As I clicked around the skill calculator (http://us.battle.net/d3/en/calculator/barbarian) I really really wanted to level up the character and see what kind of synergies I could utilize. And I think I will enjoy the leveling process more now. The D2 skill tree gave two options: 1) Save skill points for later and make a cookie cutter build or 2) Use the skill points now and have useless skills later on. Synergies fixed this a bit but at the same time they limited you even more how to build a good character.
I really like the lack of identify and town portal scrolls/tomes. Those just took inventory space and added nothing to the game once you had your gold income fixed (very very early in the game). Now you have infinite amount of them and they take couple seconds to “cast”. This also prevents the TP abuse.
Really looking forward to this game.
Gosh I loved the Beta. I was invited pre-weekend, and played only the Monk (I didn’t want to tire out of the game before its release). I didn’t enjoy Diablo II as much as Diablo III. I found the gameplay quite interesting. You’re right about the darkness though. I was having trouble seeing things. Still, I can’t wait!

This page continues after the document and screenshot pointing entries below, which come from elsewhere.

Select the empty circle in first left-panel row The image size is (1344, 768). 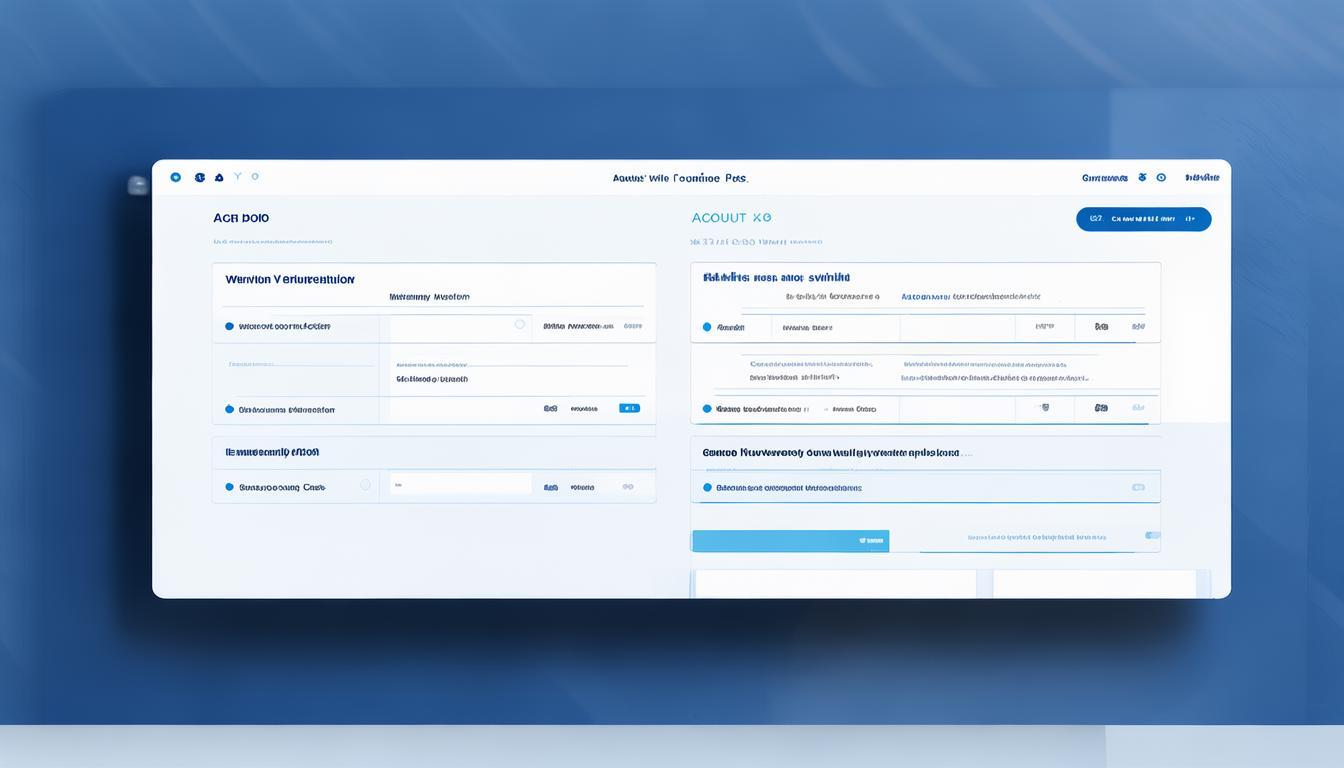pos(519,324)
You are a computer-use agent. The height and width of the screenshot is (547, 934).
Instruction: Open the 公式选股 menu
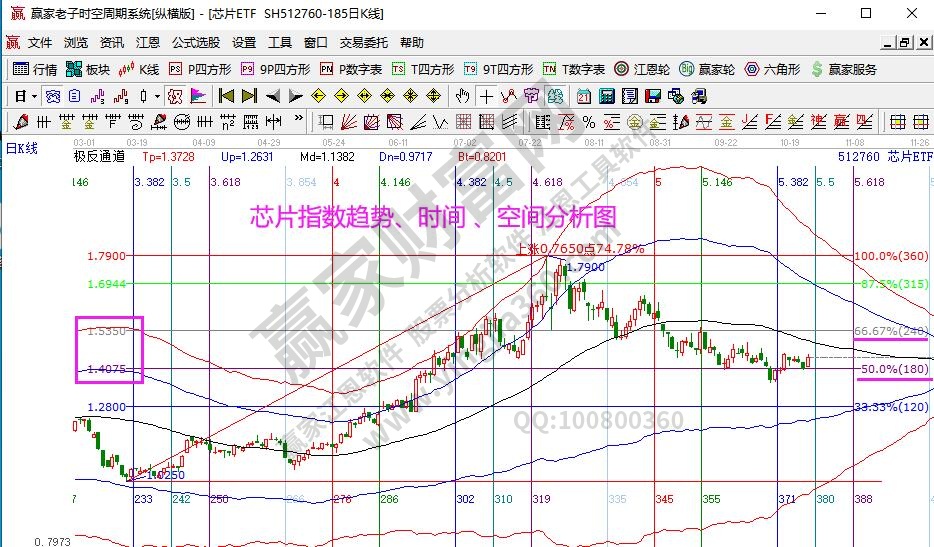click(196, 43)
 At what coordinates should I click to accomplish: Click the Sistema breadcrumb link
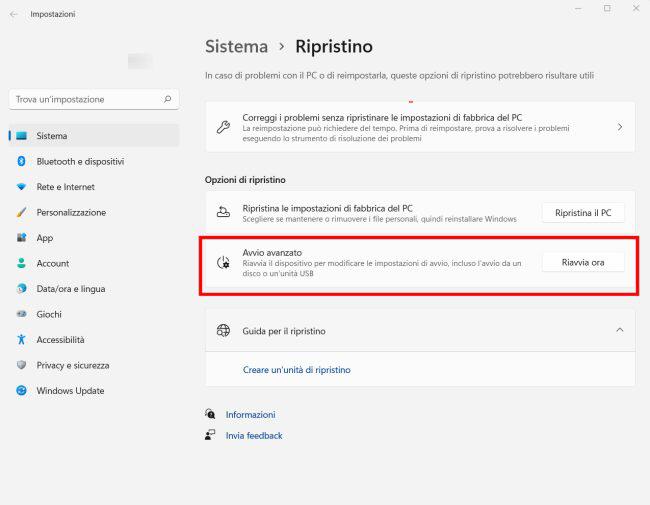click(236, 46)
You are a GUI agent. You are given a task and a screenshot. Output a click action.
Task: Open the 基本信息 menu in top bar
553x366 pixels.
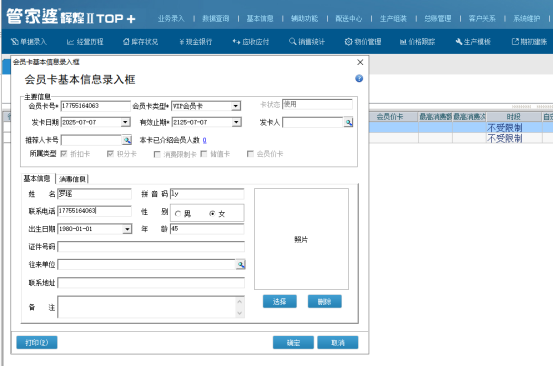click(260, 18)
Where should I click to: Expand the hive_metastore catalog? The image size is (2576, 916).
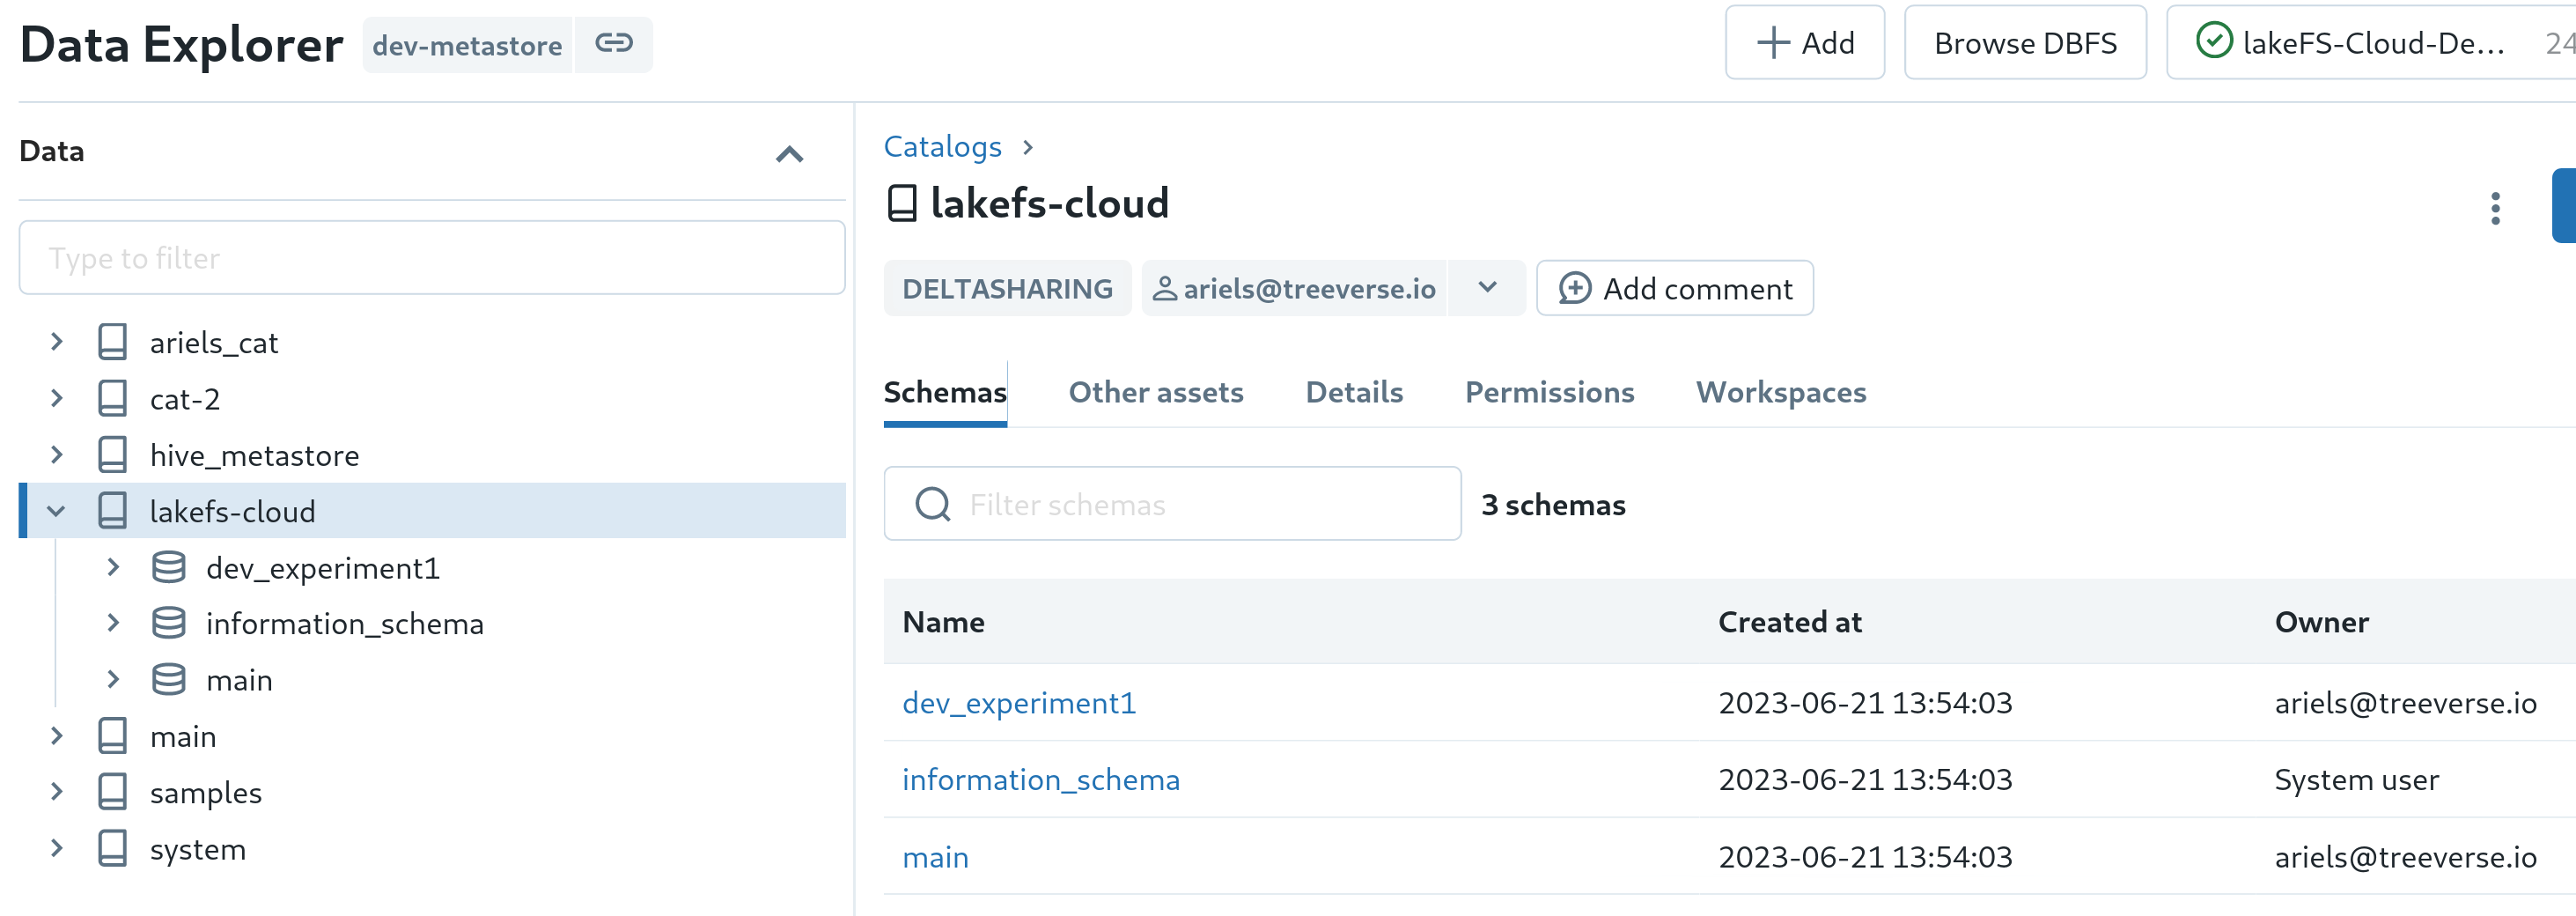click(56, 455)
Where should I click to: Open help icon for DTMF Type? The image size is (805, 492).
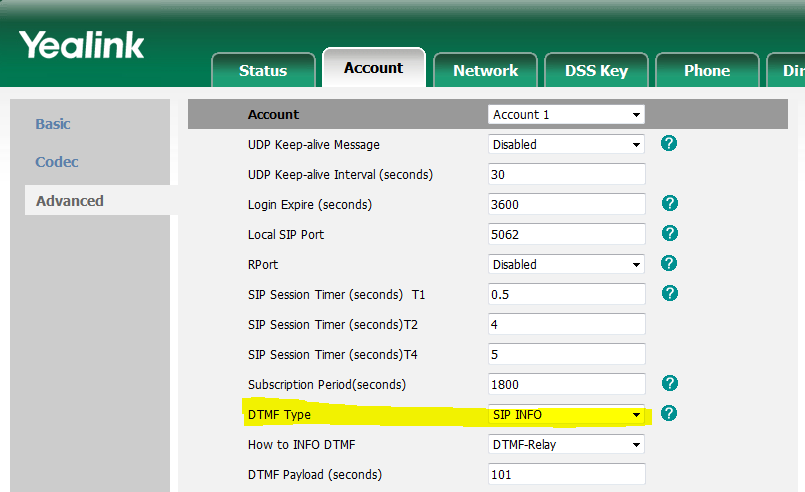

D2 attribute and skill-tree implementation was horribad. The whole point of each stat (str, dex and int) is only to equip gears at a point that vitality is only what mattered. D3 system on the other hand even though it may look simplified makes focusing on building your own “perfect character” more engaging. You don’t have to waste your time weighing if you need points to allocate on strength cause that sweet, sweet cuirass mail armor is useless cause you didn’t meet the STR requirement cause that armor gives you nuff protection to plow through that horde of fetishes.
The skill-tree only gives you the sense of accomplishment when you’re level is high nuff. In D3 you can see changes right away even when you’re in the low lv.10s. It gives you the option of playstyle too on the fly so you can adjust you strategy anytime you want or when it seems that things are not working out for you at the moment.
Thank god they revised the TP mechanic cause I don’t like being trolled wit it lol.